▶ **What you have to do**: Each line in the records that mentions the word "from" needs to be listed.

[Extracted data — start]

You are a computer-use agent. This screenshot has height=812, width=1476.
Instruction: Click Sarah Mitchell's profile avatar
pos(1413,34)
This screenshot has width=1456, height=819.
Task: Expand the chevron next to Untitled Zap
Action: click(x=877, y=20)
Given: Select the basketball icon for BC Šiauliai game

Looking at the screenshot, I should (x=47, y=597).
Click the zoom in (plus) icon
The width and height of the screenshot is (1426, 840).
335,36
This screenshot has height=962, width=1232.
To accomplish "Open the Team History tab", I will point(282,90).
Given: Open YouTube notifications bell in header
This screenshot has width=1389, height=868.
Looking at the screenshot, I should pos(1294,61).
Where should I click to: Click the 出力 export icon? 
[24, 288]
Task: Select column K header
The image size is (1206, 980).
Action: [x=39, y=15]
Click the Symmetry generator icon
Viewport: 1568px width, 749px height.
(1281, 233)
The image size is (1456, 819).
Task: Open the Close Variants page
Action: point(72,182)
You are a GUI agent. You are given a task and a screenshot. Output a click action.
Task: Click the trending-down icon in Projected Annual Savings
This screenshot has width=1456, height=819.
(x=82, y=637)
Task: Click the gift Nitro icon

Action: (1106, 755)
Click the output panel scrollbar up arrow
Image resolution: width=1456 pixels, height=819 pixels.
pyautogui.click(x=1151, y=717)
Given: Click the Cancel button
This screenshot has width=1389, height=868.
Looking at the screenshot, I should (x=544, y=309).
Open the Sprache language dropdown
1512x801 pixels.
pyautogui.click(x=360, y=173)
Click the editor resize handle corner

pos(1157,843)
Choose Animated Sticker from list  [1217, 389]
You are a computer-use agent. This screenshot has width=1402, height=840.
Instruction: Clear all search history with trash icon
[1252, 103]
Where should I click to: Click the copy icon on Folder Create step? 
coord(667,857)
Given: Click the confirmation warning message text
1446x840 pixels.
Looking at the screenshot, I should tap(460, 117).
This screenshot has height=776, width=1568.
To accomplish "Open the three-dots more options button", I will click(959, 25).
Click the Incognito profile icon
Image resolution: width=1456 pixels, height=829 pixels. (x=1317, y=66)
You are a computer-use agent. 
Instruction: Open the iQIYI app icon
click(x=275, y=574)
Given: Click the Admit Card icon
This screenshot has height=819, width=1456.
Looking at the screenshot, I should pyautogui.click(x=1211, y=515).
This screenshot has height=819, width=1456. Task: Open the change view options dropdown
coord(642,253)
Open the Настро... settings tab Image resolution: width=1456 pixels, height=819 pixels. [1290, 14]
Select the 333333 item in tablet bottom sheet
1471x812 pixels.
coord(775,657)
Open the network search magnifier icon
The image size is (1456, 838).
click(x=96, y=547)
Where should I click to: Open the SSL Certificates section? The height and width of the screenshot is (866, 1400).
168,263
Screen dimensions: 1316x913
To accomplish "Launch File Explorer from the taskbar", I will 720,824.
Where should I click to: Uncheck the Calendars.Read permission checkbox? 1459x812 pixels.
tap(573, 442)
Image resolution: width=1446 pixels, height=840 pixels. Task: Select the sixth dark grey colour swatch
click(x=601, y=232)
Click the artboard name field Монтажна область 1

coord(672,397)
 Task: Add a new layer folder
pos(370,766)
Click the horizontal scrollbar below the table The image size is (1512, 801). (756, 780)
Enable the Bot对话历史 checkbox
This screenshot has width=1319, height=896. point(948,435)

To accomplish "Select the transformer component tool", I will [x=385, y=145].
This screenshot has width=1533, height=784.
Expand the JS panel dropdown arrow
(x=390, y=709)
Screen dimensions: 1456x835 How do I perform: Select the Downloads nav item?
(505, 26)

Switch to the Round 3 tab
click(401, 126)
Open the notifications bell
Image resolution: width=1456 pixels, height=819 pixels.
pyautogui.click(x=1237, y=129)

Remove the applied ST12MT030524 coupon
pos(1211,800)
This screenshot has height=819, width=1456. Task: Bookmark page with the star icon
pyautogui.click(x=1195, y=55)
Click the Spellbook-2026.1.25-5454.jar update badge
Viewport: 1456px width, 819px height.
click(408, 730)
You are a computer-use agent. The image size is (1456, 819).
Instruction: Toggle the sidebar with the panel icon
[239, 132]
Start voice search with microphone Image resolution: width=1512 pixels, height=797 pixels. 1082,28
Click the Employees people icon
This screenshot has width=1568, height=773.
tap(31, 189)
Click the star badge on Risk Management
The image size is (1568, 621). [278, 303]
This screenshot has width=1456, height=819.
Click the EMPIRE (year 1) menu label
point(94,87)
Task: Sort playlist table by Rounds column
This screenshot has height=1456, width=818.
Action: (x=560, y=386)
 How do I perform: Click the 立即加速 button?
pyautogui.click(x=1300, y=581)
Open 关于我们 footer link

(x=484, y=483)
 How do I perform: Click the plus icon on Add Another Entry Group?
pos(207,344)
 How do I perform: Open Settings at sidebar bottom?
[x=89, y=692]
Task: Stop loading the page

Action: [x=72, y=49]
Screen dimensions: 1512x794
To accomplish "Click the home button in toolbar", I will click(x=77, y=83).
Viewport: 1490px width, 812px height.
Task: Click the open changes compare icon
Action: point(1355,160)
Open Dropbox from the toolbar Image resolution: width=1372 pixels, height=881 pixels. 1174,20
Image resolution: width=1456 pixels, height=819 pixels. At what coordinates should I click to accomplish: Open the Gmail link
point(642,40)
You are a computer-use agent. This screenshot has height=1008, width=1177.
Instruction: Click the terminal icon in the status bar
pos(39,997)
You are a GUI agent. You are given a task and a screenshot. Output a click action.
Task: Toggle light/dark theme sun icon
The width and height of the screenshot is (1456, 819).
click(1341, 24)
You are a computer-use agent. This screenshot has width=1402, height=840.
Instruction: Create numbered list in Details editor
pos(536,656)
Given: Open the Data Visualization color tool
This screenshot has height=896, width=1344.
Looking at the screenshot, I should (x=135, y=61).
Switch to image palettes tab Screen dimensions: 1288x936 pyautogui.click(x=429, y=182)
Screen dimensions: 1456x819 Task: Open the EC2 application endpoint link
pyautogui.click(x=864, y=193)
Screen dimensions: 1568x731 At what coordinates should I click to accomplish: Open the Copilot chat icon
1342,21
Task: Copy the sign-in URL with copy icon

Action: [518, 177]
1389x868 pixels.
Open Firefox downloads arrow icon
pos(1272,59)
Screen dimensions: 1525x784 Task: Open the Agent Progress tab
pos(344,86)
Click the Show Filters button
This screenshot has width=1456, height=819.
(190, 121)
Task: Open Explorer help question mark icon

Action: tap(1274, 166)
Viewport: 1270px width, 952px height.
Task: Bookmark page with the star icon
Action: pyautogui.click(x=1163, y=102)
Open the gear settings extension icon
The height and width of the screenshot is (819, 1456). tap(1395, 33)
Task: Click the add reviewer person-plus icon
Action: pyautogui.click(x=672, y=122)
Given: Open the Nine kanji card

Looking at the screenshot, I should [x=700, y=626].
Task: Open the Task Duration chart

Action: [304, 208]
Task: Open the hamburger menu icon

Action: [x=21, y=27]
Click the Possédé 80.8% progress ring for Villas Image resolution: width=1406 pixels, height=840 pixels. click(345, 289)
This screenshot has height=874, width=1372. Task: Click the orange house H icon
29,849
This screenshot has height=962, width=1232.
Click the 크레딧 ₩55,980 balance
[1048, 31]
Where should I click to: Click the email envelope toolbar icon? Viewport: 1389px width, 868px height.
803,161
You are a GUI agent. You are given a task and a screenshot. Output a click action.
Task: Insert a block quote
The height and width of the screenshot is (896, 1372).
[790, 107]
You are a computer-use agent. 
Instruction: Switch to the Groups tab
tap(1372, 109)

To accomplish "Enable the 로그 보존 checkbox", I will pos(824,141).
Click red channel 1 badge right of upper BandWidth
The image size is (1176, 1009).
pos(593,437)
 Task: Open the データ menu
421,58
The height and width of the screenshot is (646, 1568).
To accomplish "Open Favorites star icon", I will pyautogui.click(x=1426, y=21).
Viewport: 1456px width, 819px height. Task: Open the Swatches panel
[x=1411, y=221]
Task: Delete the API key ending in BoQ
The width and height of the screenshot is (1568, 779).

[Extracted data — finish]

▶ **Worked solution**:
Choose Animated Sticker from list  [1217, 389]
To accomplish "Launch File Explorer from the taskbar", I will 720,824.
Open Dropbox from the toolbar Image resolution: width=1372 pixels, height=881 pixels. 1174,20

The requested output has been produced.